By Darryl Gove on May 22, 2008
On SPARC there's a slight complication. The load and store instructions have an offset range of -4096 to +4096. To use a larger offset than that it is necessary to put the offset into a register and use that to calculate the address.
If the size of the local variables are less than 4KB, then a load or store instruction can use the frame pointer together with an offset in order to access the memory on the stack. If the stack is greater than 4KB, then it's possible to use the frame pointer to access memory in the upper 4KB range, and the stack pointer to access memory in the lower 4KB. Rather like this diagram shows:
frame pointer -> top of stack \^ | Upper 4KB can be accessed v using offset+ frame pointer \^ | Lower 4KB can be accessed v using offset+ frame pointer stack pointer -> bottom of stack
The complication is when temporary memory is allocated on the stack using alloca, and the size of the local variables exceed 4KB. In this case it's not possible to just shift the stack pointer downwards - since that may cause variables that were previously accessed through the stack pointer to become out of the 4KB offset range, or it would change the offset from the stack pointer where variables are stored (by an amount which may only be known at runtime). Either of these situations would not be good.
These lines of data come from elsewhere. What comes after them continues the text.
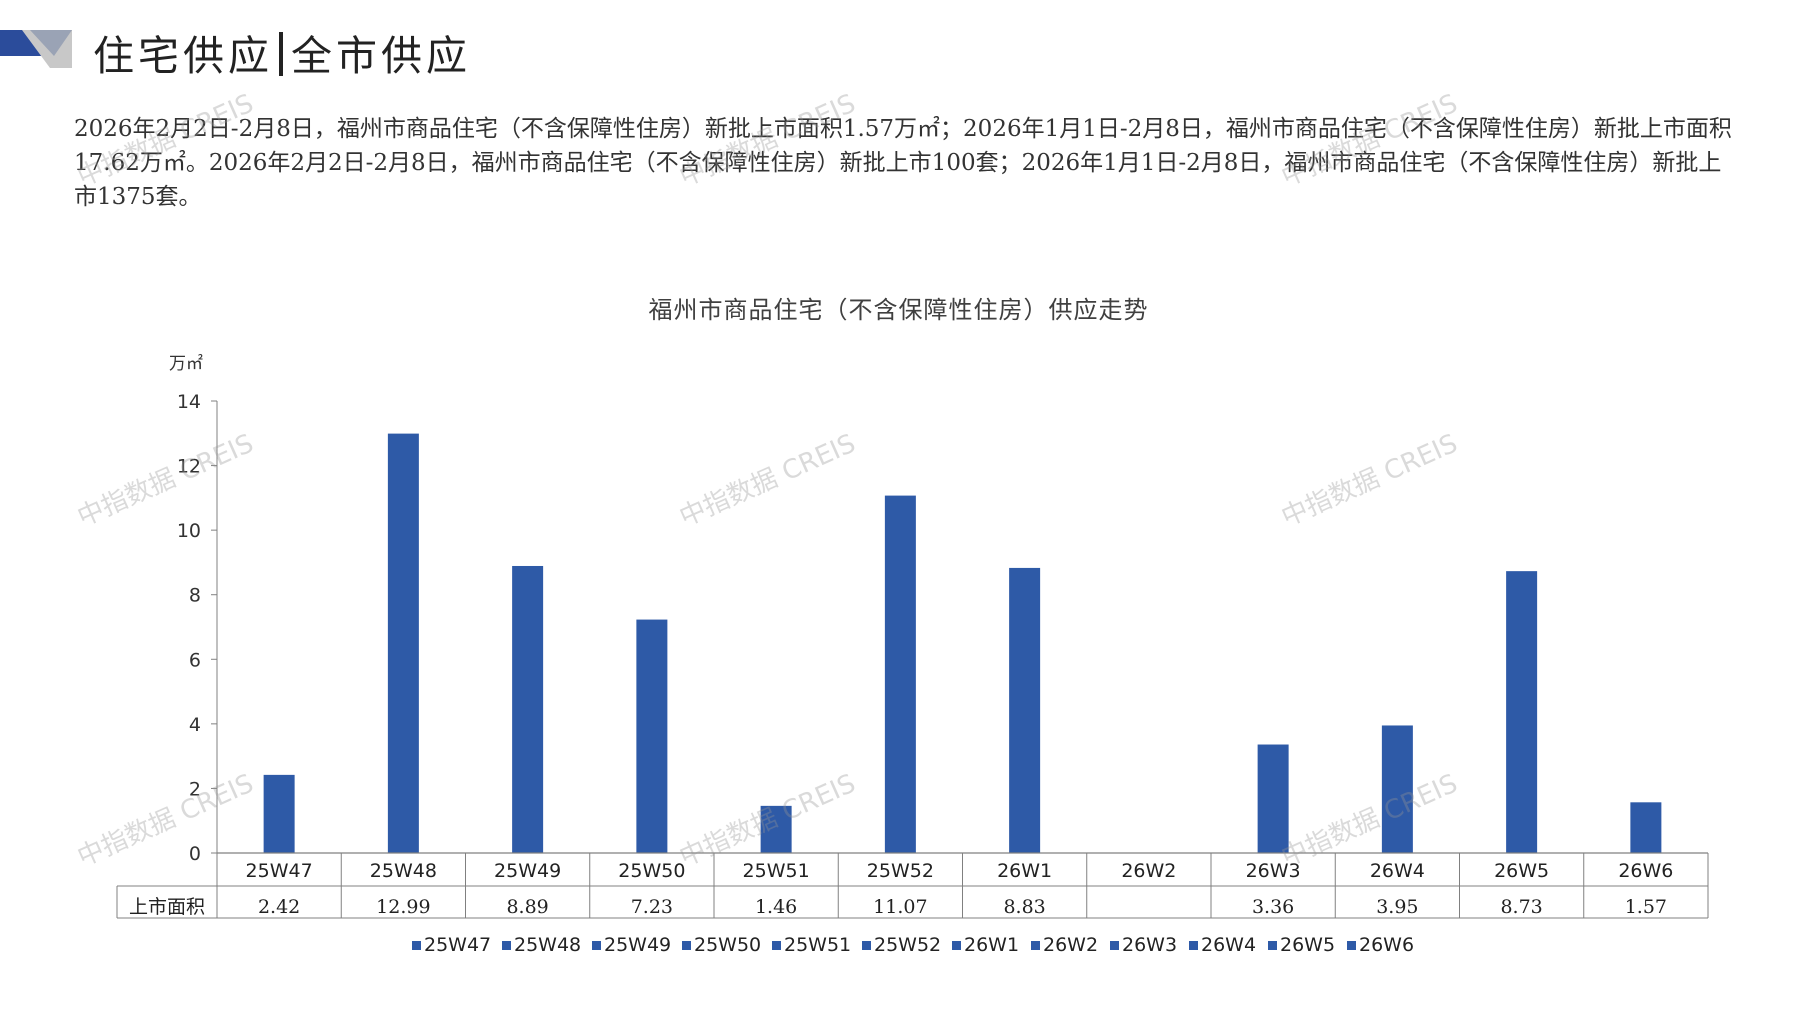 This screenshot has height=1010, width=1797. Describe the element at coordinates (1024, 871) in the screenshot. I see `x-tick-label-26W1: 26W1` at that location.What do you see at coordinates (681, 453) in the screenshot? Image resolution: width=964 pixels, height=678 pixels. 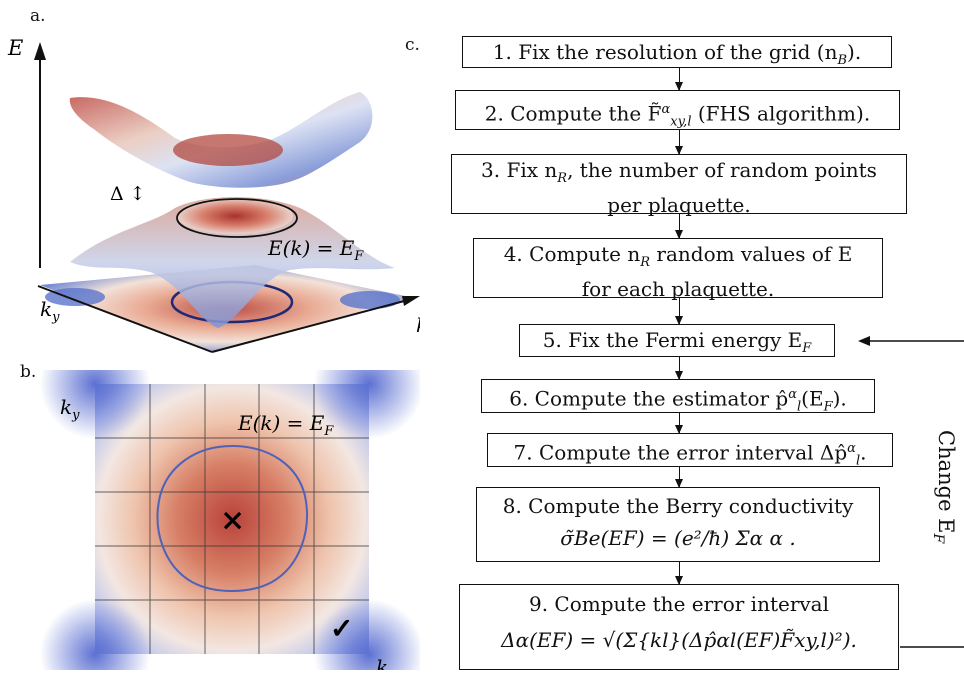 I see `step-7-text: 7. Compute the error interval Δp̂` at bounding box center [681, 453]. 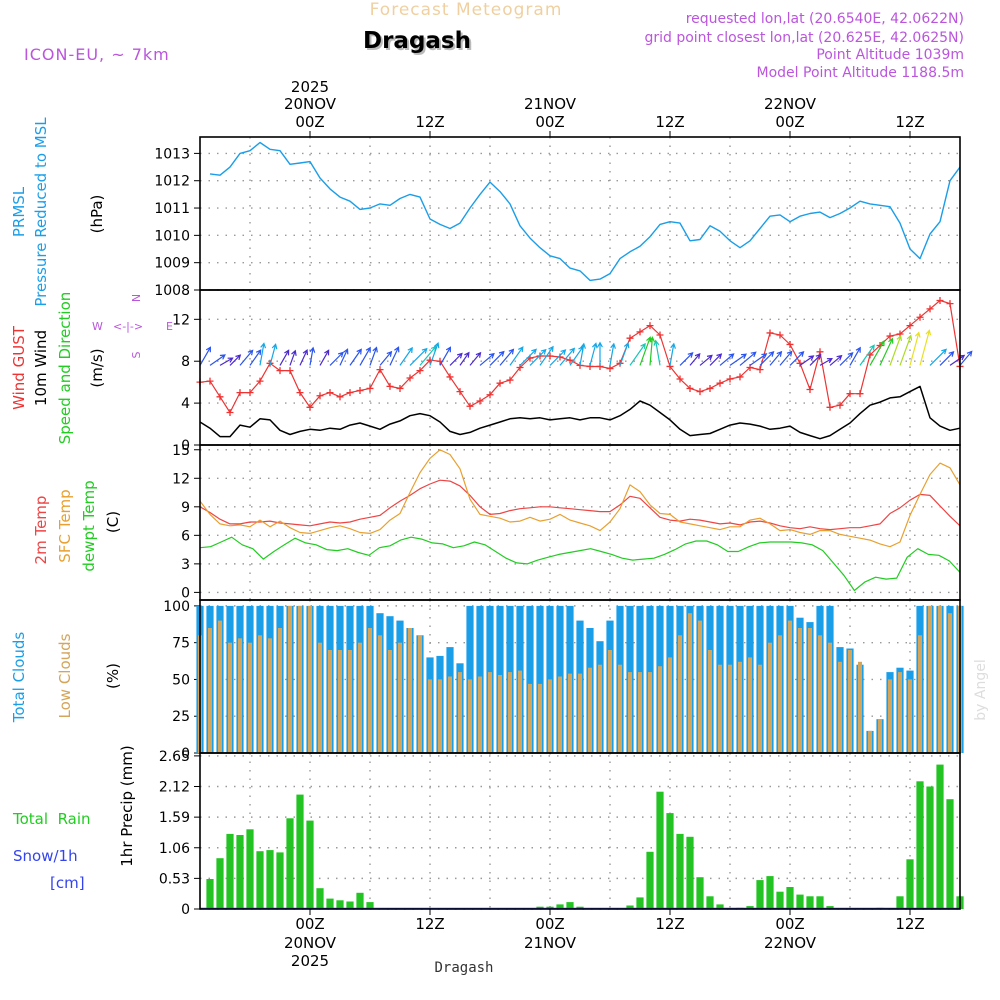 What do you see at coordinates (670, 122) in the screenshot?
I see `top-hour-label: 12Z` at bounding box center [670, 122].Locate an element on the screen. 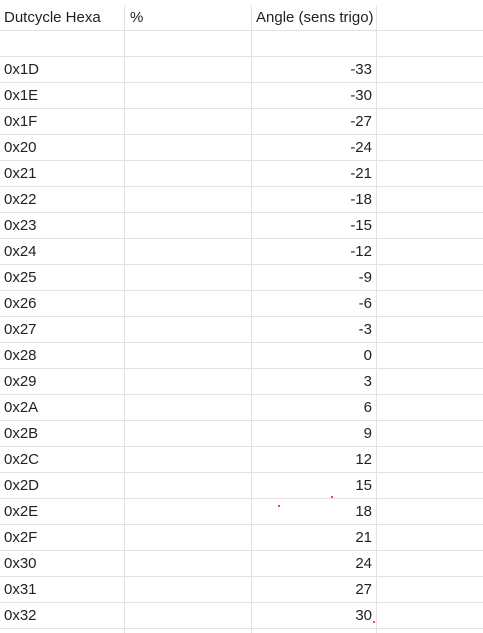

Instead of just shifting the stack pointer, a slightly more complex operation has to be carried out. The memory gets allocated in the middle of the range, and the lower memory gets shifted (or copied) downwards. The end result is something like this:
frame pointer -> top of stack \^ | Upper 4KB can be accessed v using offset+ frame pointer [Alloca'd memory] \^ | Lower 4KB can be accessed v using offset+ frame pointer stack pointer -> bottom of stack
The routine that does this manipulation of memory is called __builtin_alloca. You can see in the code that it moves the stack pointer, and then has a copy loop to move the contents of the stack.
Unfortunately, the need to copy the data means that it takes longer to allocate memory. So if the function
__builtin_alloca appears in a profile, the first thing to do is to see whether it's possible to reduce the amount of local variables/stack space needed for the routine.
As a footnote, take a look at the equivalent code for the x86 version of __builtin_alloca. The x86, being CISC, does not have the limit on the size of the offset that can be used. Hence the x86 code does not need the copy routine to move variables in the stack around.